Developed by the port through a state-chartered, nonprofit corporation, the composites recycling center eventually would house Peninsula College composites classrooms and laboratories.
It also would be home to carbon-fiber composite-recycling machines and startup space for manufacturers who would transform the lightweight, high-strength product into such products as snowboards and bike frames.
The allocation was recommended 4-1 by the Opportunity Fund Board and commissioners are on track to approve the funding at their May 12 meeting, Commissioner Mike Chapman said last week.
Greenwood also expressed concerns about the project in his report to the EDC board, which met Thursday, saying the composites center would compete “very strongly” with a tax-paying company, ACTI, “for very scarce employees.”
“Do we really want to use public dollars to support a nonprofit company that would make life difficult for one of our largest and fastest-growing private employers?” he said.
Greenwood said that “of particular concern is the public funding of a nonprofit startup which would then compete for new employees with a for-profit, tax-paying company [Angeles Composite Technologies Inc.] that is one of our fastest growing major employers.”
Greenwood said Friday he was expressing his personal opinion — not his views at EDC director — from a vantage point of having been an investment banker and former manufacturing company owner before he became EDC director in March 2014.
“I’m coming at it from those two standpoints,” he said.
“I’m not taking my words back at all.”
Greenwood said he supports the EDC in any effort to create jobs.
He said, for instance, that the EDC is hosting a visit by the CEO of a four-star hotel company in May who wants to locate a hotel in Port Angeles and an official from a U.K.-based bush pilot school who may locate a training facility on the West End.
Opportunity Fund proceeds consist of sales taxes returned to the county by the state Department of Commerce.
The Opportunity Fund Board considers applications for infrastructure-project funding that are reviewed by the EDC to ensure they comply with state-mandated guidelines but are not ranked or judged by the EDC board or Greenwood, board Chairman Alan Barnard said Friday.
“As far as I am concerned, if he wants to weigh on this, it has nothing to do with the Opportunity Fund Board,” Barnard said.
Michael D. Rauch, a minority co-owner, CEO and president of ACTI, was reluctant to comment on Greenwood’s take on the Opportunity Fund grant.
“That’s Bill Greenwood’s opinion,” Rauch said, refusing further comment.
But Greenwood was harshly criticized by others.

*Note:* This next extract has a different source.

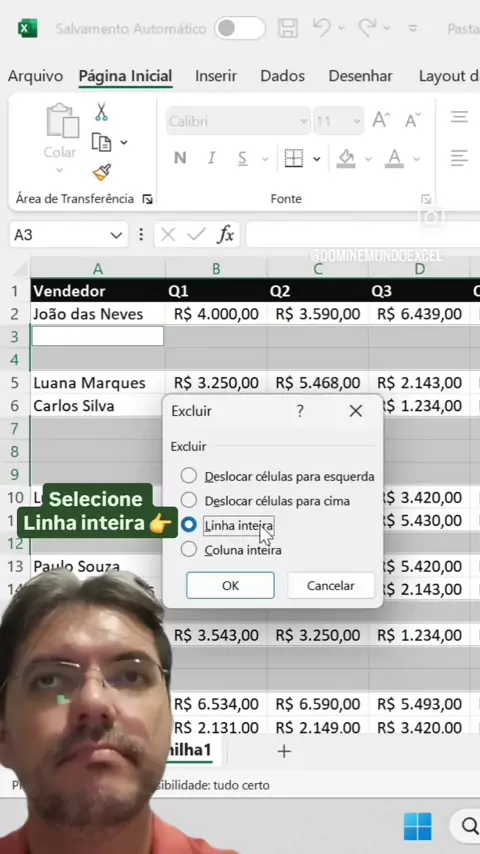Screen dimensions: 480x854
Task: Increase font size with larger A icon
Action: pyautogui.click(x=381, y=120)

Port Commission President Jim Hallett said Greenwood’s opinion left him “speechless.”
Hallett said the Opportunity Fund grant fulfilled the fund’s goal of providing infrastructure to improve the economy and generate jobs.
The recycling center would employ six people at the outset and 111 workers within five years at annual incomes ranging from $35,000 to $72,000, project proponents told the Opportunity Fund Board on April 23.
“It strikes me as kind of odd that the . . . director of the EDC is somehow thinking everyone else got it wrong,” Hallett said.
“Where is the economic development leadership in that?
“The private sector sets the standard on what they want to pay, and for him to resist that is appalling.”
ACTI is using “public sector infrastructure” owned by the port, he added.
“ACTI is leasing stuff the public has paid for.”
County commissioners appear headed toward approving Opportunity Fund money for the project.
Chapman said the commissioners have supported it for years and that he was “confused” by Greenwood’s position.
“If the EDC executive director does not support a project like this, it makes me wonder what he would support,” Chapman said.
“It seems to fly in the face of economic development.”
Commissioner Bill Peach said he viewed the project in a favorable light.
“I see a lot of opportunity here,” he said Friday. “I’m OK with the risk.”
Commissioner Jim McEntire said he understands those who see the risks of the composite recycling center, but is inclined personally to approve the money for infrastructure.
“That’s an asset that will be usable by the port no matter what happens with the compsite recycling business,” he said, adding, “I wish that every success for sure.”
Construction could start in July, with the center opening in January.